Among the entries, which lines carry the string "marker"? Copy each of them.

(Data excerpts)
=== Section Start ===
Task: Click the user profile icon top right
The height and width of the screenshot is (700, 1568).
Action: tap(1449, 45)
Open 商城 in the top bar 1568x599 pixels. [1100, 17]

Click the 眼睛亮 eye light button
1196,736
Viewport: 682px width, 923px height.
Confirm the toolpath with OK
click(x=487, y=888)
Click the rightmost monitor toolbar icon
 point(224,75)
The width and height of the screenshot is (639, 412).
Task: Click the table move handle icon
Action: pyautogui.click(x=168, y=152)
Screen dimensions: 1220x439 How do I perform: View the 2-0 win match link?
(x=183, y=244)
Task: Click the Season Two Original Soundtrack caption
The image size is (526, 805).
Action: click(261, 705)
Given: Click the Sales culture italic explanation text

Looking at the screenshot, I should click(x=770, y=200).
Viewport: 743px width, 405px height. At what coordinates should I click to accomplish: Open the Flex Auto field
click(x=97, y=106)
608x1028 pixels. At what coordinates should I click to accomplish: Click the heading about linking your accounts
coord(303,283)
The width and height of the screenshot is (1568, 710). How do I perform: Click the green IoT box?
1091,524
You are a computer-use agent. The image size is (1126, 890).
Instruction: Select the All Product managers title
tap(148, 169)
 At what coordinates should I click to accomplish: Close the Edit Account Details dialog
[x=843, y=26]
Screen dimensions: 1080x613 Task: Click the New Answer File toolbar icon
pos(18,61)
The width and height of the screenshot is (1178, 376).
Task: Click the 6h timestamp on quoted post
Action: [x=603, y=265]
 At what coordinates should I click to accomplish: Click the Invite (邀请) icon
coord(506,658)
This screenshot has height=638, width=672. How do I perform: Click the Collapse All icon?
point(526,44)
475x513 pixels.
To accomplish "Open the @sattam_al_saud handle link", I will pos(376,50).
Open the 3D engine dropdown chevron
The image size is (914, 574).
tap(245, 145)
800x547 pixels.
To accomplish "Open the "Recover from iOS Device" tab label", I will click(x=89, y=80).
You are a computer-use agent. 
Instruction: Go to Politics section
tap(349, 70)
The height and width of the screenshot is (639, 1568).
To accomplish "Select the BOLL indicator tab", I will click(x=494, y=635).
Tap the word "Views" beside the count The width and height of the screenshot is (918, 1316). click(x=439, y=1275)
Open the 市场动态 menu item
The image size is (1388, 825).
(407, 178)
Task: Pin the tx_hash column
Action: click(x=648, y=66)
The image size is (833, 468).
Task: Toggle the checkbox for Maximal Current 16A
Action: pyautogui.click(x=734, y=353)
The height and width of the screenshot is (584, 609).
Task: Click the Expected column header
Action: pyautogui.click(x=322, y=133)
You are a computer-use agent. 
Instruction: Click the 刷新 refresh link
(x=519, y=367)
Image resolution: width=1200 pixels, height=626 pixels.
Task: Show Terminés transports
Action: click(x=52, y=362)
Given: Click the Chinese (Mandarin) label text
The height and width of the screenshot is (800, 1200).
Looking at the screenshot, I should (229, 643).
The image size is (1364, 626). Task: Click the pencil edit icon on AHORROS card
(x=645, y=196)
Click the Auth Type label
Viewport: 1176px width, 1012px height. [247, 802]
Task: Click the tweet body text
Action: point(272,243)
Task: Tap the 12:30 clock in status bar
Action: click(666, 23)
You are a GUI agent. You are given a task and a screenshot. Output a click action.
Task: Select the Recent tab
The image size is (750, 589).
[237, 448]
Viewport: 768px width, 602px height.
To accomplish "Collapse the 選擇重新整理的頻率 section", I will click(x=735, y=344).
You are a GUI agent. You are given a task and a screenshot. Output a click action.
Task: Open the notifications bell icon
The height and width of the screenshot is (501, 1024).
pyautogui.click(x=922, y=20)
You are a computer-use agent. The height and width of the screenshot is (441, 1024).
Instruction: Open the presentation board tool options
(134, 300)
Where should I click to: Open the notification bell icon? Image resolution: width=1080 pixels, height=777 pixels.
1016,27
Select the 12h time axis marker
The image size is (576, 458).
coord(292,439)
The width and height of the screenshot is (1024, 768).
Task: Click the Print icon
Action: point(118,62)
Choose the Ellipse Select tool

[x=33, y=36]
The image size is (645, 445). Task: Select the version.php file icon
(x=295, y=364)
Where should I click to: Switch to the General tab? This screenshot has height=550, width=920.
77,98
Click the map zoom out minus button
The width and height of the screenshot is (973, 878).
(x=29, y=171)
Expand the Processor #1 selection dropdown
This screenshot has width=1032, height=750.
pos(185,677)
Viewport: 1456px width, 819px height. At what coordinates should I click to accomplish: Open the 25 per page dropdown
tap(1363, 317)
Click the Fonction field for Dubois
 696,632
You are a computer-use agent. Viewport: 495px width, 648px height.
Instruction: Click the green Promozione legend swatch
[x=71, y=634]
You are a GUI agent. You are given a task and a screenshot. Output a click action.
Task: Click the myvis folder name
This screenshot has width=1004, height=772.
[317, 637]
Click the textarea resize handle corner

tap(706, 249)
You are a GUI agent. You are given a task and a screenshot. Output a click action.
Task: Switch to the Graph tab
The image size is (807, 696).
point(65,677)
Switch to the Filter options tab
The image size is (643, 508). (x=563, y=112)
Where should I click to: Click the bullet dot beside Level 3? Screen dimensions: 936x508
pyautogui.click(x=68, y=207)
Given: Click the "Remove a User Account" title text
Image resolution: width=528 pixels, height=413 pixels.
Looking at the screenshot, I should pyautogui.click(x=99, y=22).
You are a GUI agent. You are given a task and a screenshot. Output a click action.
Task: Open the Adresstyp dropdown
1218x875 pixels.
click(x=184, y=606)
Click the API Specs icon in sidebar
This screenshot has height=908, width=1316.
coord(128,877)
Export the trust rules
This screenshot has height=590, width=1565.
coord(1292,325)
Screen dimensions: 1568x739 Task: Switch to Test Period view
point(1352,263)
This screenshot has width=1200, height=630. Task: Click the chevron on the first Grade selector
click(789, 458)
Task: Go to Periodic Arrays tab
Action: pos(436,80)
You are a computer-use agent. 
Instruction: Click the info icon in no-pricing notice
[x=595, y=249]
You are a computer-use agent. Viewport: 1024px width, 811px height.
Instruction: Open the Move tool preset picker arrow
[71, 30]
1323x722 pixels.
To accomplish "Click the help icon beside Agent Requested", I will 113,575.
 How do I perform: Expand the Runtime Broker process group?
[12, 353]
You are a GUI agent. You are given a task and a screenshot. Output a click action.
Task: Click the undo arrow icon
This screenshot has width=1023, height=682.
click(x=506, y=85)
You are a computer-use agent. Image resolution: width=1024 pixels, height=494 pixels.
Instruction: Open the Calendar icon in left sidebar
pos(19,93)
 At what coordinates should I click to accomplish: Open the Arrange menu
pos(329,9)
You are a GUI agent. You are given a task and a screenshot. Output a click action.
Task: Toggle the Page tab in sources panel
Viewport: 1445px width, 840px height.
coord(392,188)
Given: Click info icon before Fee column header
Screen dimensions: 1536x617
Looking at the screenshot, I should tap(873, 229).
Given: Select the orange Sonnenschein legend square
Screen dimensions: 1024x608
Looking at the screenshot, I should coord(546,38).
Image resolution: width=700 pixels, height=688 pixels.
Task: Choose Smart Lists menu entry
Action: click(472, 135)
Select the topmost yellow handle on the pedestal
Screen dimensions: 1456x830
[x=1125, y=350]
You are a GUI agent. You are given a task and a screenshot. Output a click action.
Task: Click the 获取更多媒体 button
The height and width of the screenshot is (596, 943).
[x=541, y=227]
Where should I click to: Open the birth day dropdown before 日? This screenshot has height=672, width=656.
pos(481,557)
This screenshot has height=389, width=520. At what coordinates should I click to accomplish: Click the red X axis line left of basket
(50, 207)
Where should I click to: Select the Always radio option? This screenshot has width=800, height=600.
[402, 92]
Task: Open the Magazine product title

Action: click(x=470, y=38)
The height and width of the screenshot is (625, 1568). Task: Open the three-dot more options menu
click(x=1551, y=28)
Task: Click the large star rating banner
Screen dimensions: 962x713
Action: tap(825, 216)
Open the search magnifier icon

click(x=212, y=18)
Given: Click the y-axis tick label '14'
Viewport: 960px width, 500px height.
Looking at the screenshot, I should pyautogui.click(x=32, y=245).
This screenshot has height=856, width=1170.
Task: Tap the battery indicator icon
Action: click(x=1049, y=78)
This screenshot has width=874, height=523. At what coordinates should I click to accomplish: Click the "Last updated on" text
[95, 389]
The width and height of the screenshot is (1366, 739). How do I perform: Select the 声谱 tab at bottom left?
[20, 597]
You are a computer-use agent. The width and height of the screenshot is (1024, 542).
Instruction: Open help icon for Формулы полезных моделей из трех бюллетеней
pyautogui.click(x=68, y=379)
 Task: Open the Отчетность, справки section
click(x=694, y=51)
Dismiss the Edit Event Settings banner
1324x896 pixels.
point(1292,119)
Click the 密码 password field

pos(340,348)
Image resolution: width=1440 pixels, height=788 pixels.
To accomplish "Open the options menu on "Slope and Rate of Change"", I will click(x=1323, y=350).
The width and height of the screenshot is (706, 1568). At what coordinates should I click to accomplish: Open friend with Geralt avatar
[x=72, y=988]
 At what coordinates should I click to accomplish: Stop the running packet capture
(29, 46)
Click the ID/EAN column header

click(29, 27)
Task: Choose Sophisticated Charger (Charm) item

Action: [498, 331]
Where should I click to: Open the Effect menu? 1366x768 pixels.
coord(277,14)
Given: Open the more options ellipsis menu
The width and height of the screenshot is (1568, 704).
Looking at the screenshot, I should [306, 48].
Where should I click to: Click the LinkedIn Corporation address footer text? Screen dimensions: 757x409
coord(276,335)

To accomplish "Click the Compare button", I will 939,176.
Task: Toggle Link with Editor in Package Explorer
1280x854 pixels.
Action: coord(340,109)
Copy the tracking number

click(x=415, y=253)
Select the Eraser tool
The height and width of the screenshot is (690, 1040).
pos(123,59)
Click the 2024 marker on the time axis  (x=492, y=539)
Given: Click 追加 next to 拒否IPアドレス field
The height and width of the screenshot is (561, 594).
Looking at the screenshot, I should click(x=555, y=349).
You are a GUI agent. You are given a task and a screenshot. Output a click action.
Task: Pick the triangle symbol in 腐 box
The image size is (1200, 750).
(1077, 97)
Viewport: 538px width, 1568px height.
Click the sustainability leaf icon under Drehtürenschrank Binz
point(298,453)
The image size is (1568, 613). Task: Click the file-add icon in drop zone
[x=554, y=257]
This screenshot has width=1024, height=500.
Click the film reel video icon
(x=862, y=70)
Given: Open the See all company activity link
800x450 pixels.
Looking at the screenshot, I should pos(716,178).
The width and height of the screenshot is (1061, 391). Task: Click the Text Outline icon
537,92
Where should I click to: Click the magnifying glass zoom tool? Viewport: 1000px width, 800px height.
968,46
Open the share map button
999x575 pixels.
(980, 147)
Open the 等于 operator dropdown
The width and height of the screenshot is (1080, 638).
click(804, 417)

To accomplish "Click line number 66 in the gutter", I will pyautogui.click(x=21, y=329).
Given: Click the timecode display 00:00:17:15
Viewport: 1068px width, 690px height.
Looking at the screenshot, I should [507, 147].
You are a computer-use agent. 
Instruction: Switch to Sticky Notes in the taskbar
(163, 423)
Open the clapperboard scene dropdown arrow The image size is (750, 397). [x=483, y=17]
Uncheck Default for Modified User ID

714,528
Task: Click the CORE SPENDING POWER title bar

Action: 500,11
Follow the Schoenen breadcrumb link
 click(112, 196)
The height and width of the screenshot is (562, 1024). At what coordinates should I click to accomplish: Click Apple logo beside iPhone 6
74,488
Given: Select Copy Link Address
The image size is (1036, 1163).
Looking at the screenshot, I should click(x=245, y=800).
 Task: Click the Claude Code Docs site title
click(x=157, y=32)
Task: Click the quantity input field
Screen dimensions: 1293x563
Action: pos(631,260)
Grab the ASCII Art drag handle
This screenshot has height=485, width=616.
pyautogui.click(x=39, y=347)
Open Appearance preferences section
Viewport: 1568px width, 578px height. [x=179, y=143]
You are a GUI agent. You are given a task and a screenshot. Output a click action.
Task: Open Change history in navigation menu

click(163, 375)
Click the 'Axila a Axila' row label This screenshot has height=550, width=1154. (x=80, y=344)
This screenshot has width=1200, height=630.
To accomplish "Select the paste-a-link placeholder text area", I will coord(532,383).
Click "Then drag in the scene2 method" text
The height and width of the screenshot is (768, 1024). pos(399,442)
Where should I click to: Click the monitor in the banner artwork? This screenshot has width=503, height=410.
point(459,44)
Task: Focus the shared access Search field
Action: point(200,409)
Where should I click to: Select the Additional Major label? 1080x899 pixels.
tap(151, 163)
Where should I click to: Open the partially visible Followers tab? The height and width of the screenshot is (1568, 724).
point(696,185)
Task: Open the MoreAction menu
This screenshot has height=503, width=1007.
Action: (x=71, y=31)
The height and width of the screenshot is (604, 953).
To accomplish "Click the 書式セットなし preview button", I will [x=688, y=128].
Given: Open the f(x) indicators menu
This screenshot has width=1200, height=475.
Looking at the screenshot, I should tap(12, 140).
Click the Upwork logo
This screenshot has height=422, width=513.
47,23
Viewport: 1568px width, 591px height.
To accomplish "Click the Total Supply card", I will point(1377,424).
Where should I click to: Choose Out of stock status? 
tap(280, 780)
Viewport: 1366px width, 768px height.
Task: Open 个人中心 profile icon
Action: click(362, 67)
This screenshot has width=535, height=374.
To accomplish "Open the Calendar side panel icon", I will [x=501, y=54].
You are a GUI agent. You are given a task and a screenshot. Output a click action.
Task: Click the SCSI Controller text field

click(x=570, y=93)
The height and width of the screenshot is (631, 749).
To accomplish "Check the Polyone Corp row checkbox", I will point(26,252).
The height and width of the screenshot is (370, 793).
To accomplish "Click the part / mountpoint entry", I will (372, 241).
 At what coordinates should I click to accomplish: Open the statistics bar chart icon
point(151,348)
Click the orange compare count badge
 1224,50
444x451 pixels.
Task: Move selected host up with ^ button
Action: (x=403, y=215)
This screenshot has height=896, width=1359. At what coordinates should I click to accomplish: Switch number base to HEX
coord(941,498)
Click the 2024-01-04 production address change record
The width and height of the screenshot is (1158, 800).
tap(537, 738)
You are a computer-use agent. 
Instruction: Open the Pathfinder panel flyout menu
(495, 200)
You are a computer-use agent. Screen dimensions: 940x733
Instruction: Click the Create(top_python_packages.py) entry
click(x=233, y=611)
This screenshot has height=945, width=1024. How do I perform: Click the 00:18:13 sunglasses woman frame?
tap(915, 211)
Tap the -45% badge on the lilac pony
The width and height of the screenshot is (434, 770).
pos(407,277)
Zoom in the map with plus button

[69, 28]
=== Section End ===
_Response to this task_.
Select the 12h time axis marker
Click the 2024 marker on the time axis  (x=492, y=539)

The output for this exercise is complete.